Increasing availability and access to quality family planning services,  including counselling and contraceptives, and addressing the unmet need for family planning among individuals and couples is at the core of UNFPA’s mandate in Tanzania as part of an integrated approach to sexual and reproductive health services. We support government to implement national policies, guidelines, protocols and strategies that deliver integrated, equitable and high-quality voluntary family planning services, particularly for vulnerable adolescents and young people, and populations in underserved and humanitarian settings.

We prioritize the integration of family planning services into maternal health and HIV prevention, so that information and contraceptives are readily available and accessible.

We strengthen the capacity of healthcare providers to deliver the whole range of high-quality family planning method mix. And support the delivery of equitable and age-appropriate adolescent and youth-friendly reproductive health services that integrate HIV prevention and voluntary family planning services, including for local communities and refugees in humanitarian settings.

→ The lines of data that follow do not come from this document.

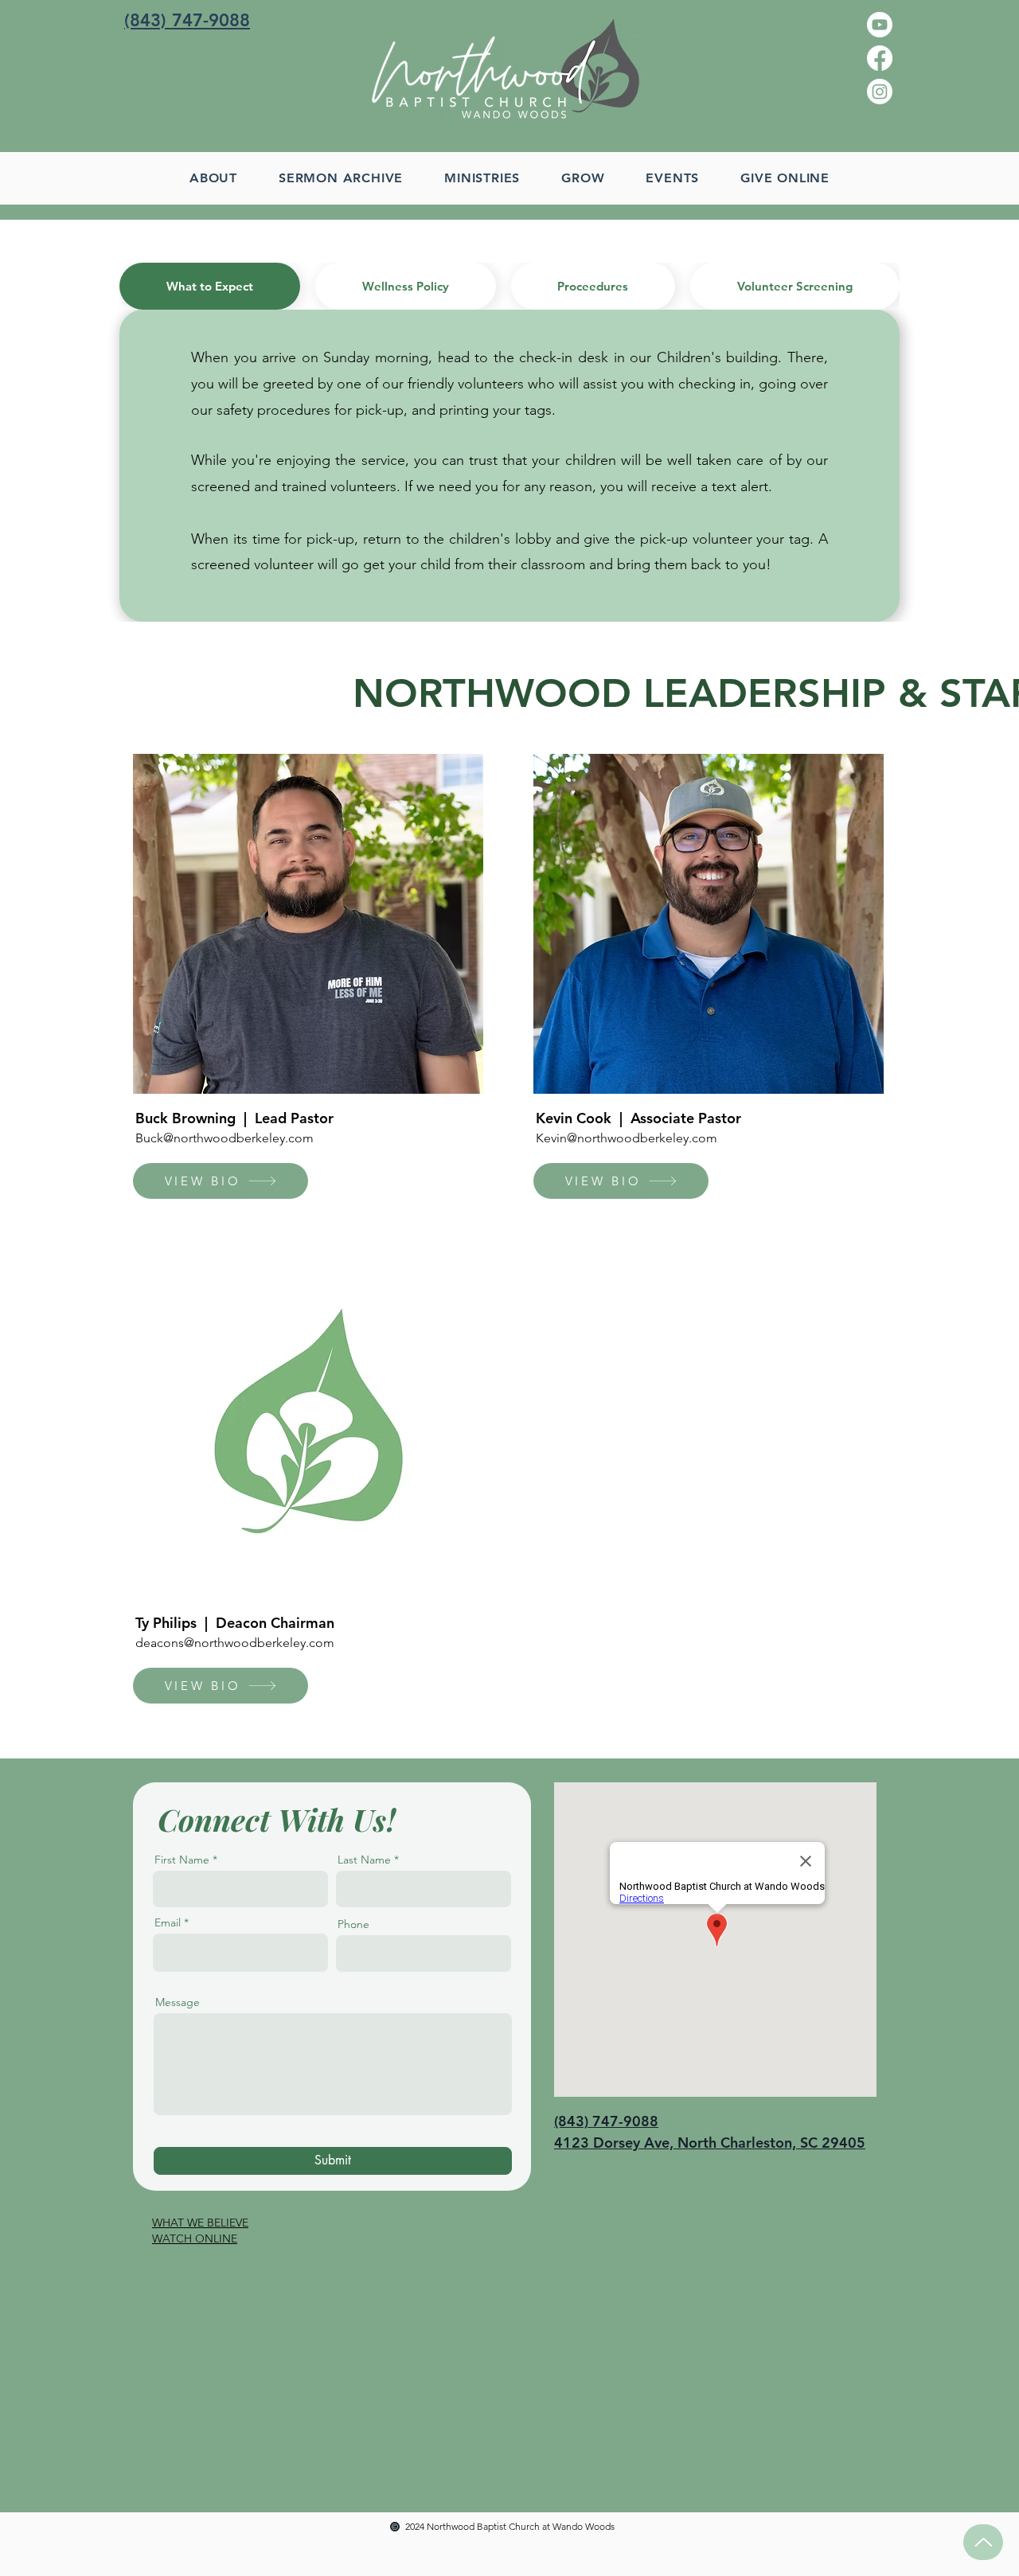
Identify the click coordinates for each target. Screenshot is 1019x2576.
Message (177, 2002)
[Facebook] (879, 58)
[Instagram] (879, 91)
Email (167, 1922)
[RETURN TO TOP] (983, 2542)
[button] (482, 177)
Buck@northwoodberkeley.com (224, 1138)
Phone (353, 1924)
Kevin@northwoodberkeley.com (626, 1138)
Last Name (364, 1859)
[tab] (209, 286)
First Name (181, 1859)
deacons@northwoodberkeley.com (234, 1642)
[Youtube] (879, 24)
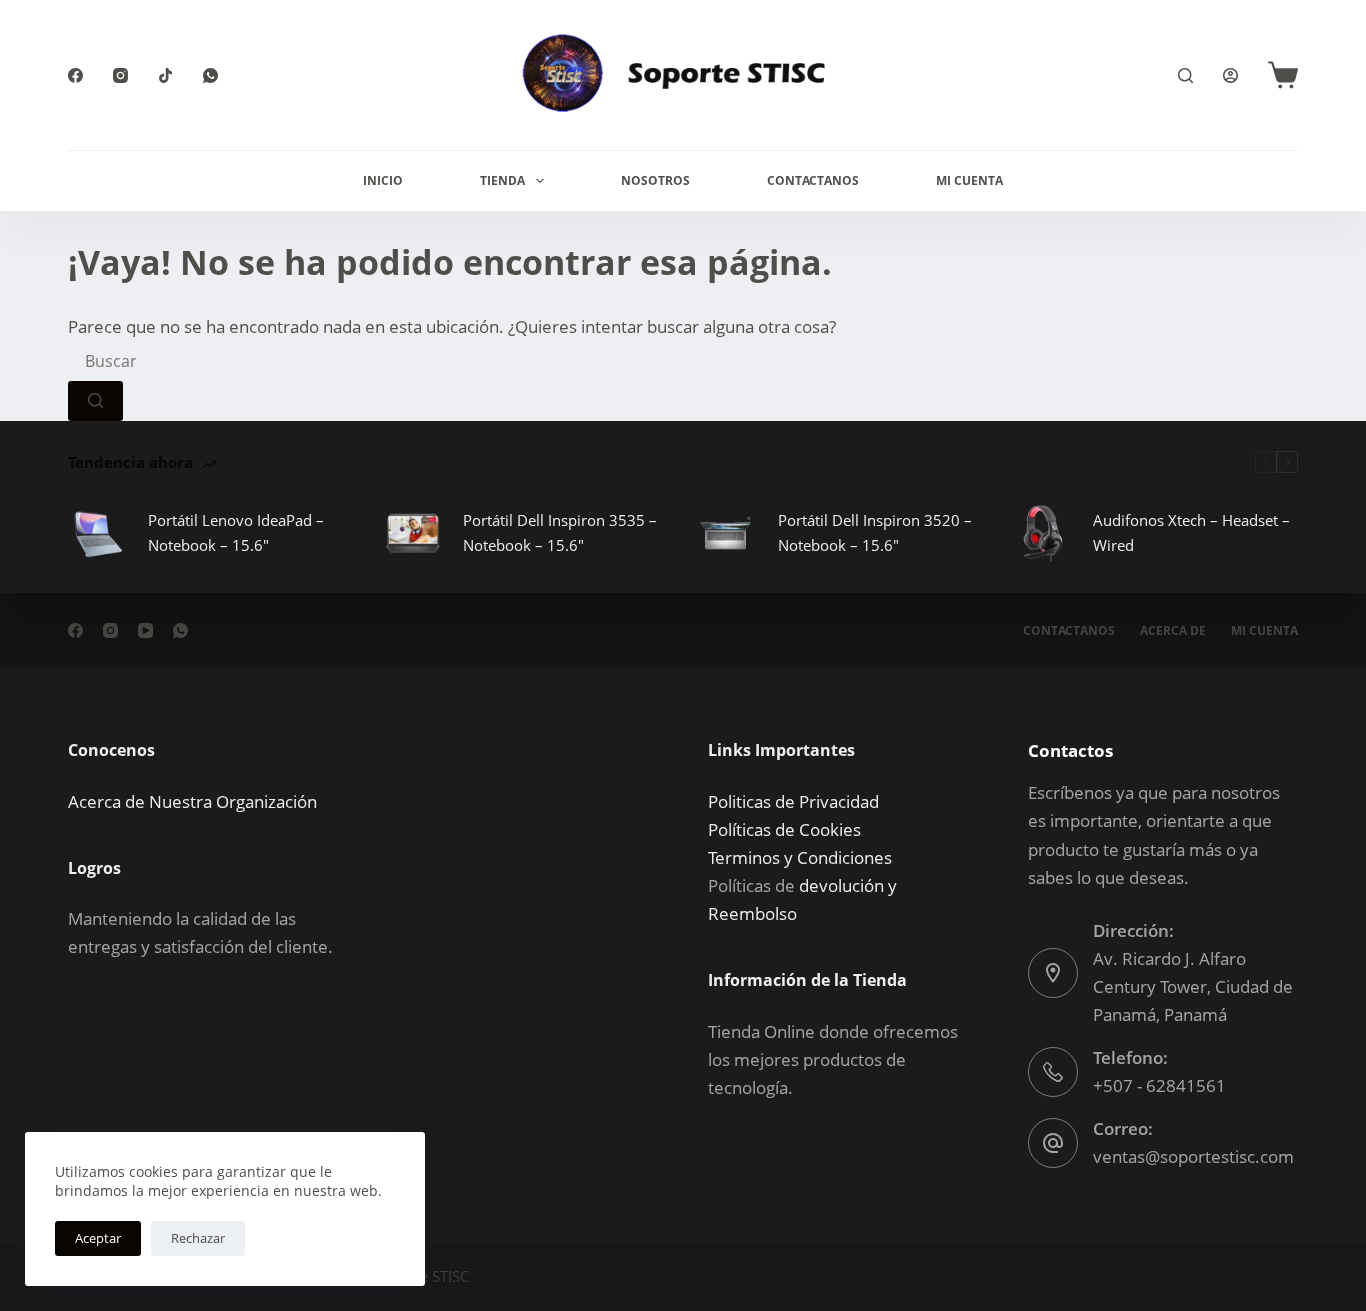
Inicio (383, 180)
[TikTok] (165, 75)
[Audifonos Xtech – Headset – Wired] (1043, 533)
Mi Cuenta (969, 180)
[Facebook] (75, 75)
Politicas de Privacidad (793, 801)
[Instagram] (120, 75)
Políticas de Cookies (784, 829)
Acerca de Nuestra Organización (192, 801)
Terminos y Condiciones (800, 857)
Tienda (502, 180)
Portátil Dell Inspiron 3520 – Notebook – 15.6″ (875, 532)
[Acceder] (1230, 75)
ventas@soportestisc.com (1193, 1156)
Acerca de (1173, 631)
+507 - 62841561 (1159, 1085)
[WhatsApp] (210, 75)
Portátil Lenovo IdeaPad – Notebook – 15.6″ (236, 532)
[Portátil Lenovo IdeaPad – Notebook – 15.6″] (98, 533)
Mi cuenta (1264, 631)
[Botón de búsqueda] (95, 401)
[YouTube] (145, 630)
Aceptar (98, 1238)
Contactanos (813, 180)
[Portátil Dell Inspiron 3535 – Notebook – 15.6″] (413, 533)
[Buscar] (1185, 75)
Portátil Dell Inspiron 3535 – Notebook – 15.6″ (560, 532)
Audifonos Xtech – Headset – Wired (1191, 532)
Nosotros (655, 180)
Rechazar (198, 1238)
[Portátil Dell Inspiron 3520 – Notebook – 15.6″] (728, 533)
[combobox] (218, 361)
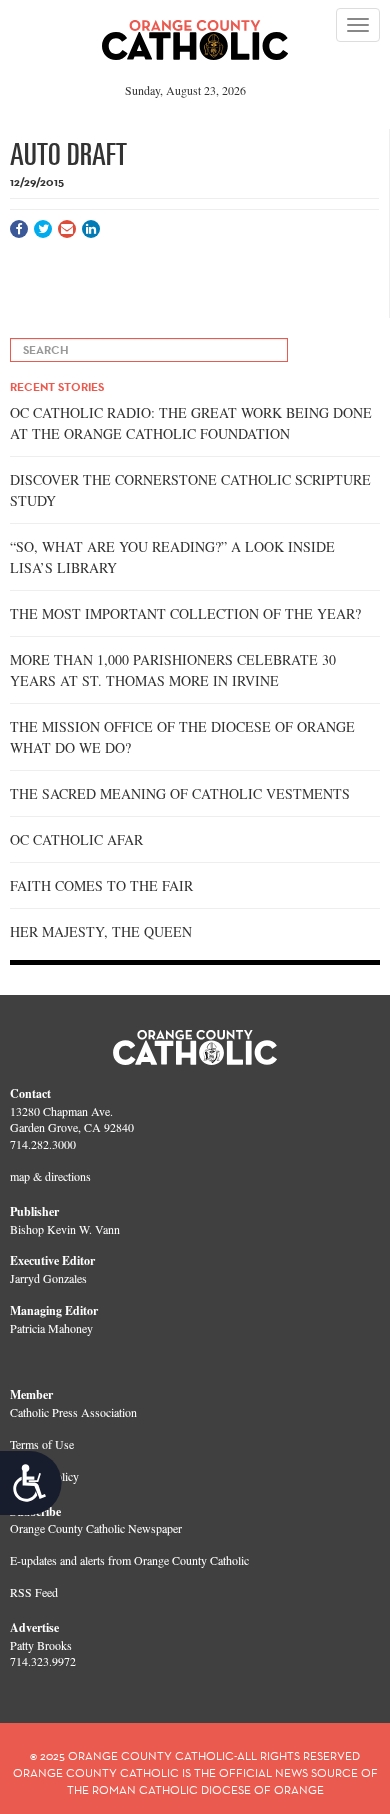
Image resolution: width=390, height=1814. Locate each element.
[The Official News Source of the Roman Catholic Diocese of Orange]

Our support to the coordination of a national comprehensive condom programme (CCP) is also a core strategy to ensure that people at risk of sexually transmitted infections, including HIV, and unintended pregnancy, are motivated to use male and female condoms, have access to quality condoms, get accurate condom information and knowledge, and use condoms correctly and consistently.

We work with  government and partners through the UNFPA Global Supplies programme and other resources to strengthen systems that ensure a predictable, planned and sustainable approach to securing and supplying reproductive health commodities including condoms, and medicines and equipment for family planning, maternal services and STI prevention services.

UNFPA Tanzania also supports national partners to develop strategies to improve access to reproductive health, including family planning services for marginalized and underserved populations, including adolescents and young people, through the Total Market Approach.